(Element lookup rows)
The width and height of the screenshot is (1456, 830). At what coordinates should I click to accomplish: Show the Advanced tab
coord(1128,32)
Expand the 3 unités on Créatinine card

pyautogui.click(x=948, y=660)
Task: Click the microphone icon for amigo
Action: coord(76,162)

- **What is needed**: Print every one of these rows again, unchanged.

- **Result for this exercise**:
The width and height of the screenshot is (1456, 830). At what coordinates should I click to accomplish: Show the Advanced tab
coord(1128,32)
Expand the 3 unités on Créatinine card

pyautogui.click(x=948, y=660)
Task: Click the microphone icon for amigo
Action: coord(76,162)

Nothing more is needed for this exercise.